── RECORDS TO USE ──

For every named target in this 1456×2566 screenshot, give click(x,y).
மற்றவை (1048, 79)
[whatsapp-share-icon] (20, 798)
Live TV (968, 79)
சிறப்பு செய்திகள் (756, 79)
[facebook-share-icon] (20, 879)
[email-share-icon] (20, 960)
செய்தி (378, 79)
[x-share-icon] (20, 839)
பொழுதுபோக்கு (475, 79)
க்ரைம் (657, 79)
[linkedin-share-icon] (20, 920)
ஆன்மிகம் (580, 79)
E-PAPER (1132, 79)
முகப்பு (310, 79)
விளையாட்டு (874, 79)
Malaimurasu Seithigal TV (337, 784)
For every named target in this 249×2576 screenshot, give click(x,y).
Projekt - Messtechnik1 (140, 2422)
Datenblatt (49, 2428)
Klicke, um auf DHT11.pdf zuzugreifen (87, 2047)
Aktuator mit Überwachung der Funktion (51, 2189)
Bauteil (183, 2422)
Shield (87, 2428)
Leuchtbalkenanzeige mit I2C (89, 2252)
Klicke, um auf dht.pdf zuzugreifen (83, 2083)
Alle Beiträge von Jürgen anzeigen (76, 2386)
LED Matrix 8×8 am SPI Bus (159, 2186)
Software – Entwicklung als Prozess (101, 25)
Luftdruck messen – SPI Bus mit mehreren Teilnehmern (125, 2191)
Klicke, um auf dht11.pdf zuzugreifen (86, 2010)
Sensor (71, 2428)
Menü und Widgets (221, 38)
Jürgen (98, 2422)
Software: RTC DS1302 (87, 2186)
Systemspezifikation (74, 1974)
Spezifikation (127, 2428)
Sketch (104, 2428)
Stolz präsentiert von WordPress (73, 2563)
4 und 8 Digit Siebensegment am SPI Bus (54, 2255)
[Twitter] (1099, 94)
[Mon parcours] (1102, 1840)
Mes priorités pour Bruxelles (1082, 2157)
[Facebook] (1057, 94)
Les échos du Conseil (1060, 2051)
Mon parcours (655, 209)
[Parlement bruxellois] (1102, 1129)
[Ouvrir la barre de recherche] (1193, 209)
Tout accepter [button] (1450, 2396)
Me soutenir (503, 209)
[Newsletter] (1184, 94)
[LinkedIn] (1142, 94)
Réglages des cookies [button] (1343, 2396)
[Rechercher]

───

### EXERCISE DIRECTIONS
Whenever a line of the data holds the string "click", pick that line out.

### RESULT BELOW
For every named target in this 1456×2566 screenshot, give click(x,y).
For every named target in this 249×2576 screenshot, give click(x,y).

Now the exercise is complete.